Establish the session
To establish the session all you need to do is on your local machine open up a terminal and type the following:
ssh -N -T -R 30100:localhost:3007 adminaccountname@contosoproxy.com
30100
is your random port - and in multi user scenarios each developer or user uses it’s own random onelocalhost
is the localhost3007
in this case is my local port, where I have my local web serveradminacountname
is the name to use when logging in with SSH@contosoproxy.com
corresponds to my domain (remember I created that extra A record)
If you have multiple users, create dedicated users for them using
sudo adduser username
Test with a locally hosted web server
To test this it’s very easy, just create a simple web server locally and run it.

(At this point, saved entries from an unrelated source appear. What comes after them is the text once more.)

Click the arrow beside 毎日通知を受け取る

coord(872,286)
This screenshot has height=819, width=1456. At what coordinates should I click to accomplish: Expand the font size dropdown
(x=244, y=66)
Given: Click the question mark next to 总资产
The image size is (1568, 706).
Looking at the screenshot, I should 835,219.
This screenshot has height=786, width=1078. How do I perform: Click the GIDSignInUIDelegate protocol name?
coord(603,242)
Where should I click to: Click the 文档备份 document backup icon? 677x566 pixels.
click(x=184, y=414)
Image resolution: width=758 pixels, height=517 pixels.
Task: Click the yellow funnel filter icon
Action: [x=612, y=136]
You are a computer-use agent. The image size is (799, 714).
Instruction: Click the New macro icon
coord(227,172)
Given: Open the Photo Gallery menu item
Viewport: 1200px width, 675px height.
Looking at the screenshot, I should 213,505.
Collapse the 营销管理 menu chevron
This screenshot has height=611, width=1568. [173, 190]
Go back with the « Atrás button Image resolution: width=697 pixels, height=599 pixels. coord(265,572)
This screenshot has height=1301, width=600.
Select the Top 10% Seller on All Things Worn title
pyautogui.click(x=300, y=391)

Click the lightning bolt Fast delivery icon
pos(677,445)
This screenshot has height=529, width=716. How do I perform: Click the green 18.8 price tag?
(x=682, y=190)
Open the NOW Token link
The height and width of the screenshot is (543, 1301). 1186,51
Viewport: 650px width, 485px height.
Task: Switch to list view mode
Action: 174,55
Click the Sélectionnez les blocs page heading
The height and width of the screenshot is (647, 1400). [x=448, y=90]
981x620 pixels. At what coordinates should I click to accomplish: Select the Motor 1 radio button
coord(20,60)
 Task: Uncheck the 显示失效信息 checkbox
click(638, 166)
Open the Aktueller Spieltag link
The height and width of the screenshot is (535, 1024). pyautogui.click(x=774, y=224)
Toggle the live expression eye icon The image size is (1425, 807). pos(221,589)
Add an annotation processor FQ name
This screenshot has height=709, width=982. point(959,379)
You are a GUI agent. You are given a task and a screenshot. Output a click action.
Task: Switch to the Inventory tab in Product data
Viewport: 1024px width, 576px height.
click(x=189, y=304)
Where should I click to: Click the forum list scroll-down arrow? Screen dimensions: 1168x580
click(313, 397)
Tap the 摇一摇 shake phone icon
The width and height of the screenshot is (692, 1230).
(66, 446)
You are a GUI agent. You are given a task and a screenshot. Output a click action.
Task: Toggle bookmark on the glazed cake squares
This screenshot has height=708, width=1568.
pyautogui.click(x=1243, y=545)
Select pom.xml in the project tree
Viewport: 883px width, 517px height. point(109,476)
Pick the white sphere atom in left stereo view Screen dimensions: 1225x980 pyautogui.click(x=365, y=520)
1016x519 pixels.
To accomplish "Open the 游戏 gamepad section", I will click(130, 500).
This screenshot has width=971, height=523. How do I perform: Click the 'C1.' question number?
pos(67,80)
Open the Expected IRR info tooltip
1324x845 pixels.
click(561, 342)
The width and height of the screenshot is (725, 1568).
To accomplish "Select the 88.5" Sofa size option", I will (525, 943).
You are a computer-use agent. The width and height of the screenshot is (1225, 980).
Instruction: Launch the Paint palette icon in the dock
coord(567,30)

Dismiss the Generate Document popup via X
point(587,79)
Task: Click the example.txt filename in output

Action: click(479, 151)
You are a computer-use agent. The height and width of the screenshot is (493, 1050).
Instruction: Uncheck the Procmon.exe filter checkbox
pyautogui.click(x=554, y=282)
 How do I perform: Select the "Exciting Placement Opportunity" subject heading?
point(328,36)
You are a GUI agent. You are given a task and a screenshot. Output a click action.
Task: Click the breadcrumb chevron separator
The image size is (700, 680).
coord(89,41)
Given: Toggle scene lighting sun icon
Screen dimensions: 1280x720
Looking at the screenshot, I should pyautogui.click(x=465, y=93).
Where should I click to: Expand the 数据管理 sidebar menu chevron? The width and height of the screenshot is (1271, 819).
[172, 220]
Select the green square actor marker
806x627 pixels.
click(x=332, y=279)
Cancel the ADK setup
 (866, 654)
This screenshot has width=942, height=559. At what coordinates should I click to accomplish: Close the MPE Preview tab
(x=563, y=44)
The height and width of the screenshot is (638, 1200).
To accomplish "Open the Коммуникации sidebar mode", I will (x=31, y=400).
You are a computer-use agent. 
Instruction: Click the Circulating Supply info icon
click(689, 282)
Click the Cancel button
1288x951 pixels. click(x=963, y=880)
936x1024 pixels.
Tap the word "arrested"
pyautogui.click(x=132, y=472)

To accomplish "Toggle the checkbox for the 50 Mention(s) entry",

Here’s a quick test server that you just save as a .js
file and then run with node server.js
:
var http = require('http');
http.createServer(function (req, res) {
res.writeHead(200, {'Content-Type': 'text/plain'});
res.end("Hello world");
}).listen(3007);
If all goes well you should now when browsing to your site see the text Hello world - and you have your own proxy solution for development teams.
Summary
Even though it was quite a few commands to run in this exercise this should not take more than 15-20 minutes to have up and running. It’s great way for you and your team to be able to host and debug websites and API’s on your local machine and still have them accessible by public internet services. All this for just a few bucks a month. It’s no way near in terms of features compared to ngrok, but it works pretty good.
I just wish Microsoft took their Service Bus infrastructure and made it into a simple developer tool where you could get a similar experience, but more secure and with less maintenance.